**Task prompt**
Recast the material below as a Markdown table with the columns Row and Line, beginning at the line that has "Task: Select the pink blob numbered 5" and stopping after the line that has "Action: click(427, 172)". Include only those lines, number them in order, and leave out blank lines.

**Exercise input**
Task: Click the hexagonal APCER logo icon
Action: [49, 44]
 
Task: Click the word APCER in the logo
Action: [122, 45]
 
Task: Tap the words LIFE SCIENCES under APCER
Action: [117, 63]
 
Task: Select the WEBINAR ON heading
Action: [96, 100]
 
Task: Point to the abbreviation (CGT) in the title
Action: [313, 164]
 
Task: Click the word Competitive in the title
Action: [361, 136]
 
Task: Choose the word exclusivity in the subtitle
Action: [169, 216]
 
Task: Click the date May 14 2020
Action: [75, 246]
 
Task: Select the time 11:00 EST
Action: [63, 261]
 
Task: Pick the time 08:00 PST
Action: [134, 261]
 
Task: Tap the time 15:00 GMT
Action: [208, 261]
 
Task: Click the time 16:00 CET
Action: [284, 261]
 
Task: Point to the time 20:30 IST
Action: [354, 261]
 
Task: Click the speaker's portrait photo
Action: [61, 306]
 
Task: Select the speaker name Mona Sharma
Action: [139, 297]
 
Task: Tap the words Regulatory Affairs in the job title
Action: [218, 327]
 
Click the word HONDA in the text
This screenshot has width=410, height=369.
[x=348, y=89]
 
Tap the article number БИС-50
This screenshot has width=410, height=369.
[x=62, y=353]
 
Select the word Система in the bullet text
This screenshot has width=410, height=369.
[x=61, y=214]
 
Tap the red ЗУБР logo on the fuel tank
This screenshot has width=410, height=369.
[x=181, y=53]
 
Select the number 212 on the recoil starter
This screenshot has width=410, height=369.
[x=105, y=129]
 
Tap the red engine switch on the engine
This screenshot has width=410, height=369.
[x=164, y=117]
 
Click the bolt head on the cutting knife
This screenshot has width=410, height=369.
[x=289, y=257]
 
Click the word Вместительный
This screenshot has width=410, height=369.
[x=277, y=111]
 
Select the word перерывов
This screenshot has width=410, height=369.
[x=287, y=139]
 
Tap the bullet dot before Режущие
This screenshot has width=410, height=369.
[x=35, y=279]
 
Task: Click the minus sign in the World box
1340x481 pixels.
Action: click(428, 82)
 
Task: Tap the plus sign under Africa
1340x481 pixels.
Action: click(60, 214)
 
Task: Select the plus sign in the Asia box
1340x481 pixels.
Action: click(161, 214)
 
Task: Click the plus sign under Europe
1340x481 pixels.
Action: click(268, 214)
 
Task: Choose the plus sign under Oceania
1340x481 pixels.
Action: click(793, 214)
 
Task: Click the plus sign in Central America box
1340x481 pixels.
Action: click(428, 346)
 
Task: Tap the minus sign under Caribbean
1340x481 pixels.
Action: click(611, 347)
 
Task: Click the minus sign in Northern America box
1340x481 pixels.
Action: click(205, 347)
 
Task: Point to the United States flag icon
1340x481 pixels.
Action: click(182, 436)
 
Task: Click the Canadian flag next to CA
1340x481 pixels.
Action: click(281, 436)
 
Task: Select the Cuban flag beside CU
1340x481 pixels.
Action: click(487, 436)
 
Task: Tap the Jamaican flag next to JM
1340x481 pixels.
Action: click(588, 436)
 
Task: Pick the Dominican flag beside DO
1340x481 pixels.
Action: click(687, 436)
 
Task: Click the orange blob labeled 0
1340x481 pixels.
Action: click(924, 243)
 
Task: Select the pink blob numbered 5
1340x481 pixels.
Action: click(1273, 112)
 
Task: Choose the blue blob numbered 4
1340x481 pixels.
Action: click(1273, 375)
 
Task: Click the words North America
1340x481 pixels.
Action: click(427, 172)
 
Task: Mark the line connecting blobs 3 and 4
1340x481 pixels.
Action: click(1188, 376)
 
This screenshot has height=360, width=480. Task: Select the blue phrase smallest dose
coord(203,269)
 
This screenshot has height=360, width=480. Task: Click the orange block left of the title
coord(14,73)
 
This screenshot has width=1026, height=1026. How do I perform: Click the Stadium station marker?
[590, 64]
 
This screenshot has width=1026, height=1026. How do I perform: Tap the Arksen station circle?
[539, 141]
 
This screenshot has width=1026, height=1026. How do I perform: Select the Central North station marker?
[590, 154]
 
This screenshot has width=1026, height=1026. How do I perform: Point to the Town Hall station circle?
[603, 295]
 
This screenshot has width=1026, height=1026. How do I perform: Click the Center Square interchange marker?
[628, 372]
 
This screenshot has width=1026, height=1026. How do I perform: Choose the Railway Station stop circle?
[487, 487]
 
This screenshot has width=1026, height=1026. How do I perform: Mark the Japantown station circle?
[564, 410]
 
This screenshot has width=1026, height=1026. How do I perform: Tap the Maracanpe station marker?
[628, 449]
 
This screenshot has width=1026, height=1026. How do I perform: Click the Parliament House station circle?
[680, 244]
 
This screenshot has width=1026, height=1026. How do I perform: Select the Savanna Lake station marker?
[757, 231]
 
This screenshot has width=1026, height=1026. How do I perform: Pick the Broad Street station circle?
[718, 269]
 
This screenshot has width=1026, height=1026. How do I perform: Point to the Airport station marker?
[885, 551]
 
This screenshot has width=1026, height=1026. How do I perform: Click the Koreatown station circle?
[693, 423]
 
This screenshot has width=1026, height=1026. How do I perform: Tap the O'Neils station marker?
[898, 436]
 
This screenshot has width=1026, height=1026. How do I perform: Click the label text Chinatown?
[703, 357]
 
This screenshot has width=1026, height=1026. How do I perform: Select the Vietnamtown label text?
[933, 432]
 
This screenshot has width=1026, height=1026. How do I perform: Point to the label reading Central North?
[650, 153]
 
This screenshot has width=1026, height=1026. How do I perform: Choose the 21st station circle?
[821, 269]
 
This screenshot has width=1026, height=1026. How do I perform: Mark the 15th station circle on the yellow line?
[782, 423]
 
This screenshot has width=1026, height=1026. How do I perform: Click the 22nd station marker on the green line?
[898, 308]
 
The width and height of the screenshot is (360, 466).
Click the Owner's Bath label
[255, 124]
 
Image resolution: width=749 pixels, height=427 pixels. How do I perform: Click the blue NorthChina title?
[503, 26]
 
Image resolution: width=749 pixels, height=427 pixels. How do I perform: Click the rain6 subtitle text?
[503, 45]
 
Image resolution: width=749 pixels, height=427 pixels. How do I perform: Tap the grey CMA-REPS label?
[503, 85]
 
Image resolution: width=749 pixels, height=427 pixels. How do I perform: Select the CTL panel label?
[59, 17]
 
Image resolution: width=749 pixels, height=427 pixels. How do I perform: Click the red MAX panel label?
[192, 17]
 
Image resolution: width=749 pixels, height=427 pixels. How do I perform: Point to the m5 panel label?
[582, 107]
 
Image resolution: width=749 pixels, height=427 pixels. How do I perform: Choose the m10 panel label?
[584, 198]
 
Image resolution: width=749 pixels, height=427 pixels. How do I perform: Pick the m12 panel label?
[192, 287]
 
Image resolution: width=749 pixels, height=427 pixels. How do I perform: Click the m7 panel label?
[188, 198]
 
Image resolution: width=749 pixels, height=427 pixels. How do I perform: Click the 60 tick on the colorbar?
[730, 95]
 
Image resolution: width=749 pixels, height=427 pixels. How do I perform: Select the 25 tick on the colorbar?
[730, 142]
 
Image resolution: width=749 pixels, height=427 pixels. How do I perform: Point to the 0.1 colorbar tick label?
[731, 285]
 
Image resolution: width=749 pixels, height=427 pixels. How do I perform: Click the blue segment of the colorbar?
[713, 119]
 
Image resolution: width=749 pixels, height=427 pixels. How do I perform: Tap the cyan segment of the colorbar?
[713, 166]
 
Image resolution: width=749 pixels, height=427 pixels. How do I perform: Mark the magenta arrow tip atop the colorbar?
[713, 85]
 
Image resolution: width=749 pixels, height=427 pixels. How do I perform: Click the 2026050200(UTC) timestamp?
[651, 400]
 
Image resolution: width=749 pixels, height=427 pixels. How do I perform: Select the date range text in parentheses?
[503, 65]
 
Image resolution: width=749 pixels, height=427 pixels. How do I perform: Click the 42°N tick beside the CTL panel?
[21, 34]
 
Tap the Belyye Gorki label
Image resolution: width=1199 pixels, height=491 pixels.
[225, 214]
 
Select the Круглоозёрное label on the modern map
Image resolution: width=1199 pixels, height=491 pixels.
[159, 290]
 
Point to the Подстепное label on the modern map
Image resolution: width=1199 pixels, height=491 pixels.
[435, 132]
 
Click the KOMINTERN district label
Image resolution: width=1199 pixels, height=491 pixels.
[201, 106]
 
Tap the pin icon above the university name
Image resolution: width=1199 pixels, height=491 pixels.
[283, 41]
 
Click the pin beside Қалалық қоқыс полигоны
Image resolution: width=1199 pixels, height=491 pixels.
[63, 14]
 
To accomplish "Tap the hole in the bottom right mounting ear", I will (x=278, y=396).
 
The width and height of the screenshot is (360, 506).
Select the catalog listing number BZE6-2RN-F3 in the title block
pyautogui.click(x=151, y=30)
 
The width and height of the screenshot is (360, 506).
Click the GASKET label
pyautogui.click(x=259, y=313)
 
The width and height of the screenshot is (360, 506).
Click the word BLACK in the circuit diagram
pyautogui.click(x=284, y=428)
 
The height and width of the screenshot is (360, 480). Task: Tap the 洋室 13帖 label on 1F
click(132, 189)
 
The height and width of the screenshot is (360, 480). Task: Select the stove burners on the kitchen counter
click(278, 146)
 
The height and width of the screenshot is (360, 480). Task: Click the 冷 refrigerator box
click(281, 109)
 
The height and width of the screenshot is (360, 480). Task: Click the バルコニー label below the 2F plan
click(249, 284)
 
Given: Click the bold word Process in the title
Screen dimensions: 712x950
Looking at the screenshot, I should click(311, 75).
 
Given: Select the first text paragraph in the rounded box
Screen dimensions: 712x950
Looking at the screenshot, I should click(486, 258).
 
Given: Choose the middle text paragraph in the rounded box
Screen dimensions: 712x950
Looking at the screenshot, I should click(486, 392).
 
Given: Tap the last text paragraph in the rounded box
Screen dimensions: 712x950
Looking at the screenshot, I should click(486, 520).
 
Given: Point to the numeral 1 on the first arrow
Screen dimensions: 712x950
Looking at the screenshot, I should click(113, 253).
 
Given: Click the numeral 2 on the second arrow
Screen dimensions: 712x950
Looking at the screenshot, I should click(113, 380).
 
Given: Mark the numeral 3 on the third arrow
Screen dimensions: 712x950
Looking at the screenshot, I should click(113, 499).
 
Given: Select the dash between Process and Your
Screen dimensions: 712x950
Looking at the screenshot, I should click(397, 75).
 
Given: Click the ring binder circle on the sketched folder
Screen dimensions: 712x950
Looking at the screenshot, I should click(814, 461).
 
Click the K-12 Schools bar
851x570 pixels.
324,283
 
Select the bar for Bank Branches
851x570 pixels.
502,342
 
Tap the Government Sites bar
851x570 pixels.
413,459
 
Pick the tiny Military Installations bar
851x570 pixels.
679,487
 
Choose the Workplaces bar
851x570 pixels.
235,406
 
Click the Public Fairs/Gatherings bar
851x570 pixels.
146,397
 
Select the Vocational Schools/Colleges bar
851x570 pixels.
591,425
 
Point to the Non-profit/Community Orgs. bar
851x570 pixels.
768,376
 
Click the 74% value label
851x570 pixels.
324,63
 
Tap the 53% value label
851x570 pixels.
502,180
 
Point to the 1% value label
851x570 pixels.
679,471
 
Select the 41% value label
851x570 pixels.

**Result for this exercise**
| Row | Line |
|---|---|
| 1 | Task: Select the pink blob numbered 5 |
| 2 | 1340x481 pixels. |
| 3 | Action: click(1273, 112) |
| 4 | Task: Choose the blue blob numbered 4 |
| 5 | 1340x481 pixels. |
| 6 | Action: click(1273, 375) |
| 7 | Task: Click the words North America |
| 8 | 1340x481 pixels. |
| 9 | Action: click(427, 172) |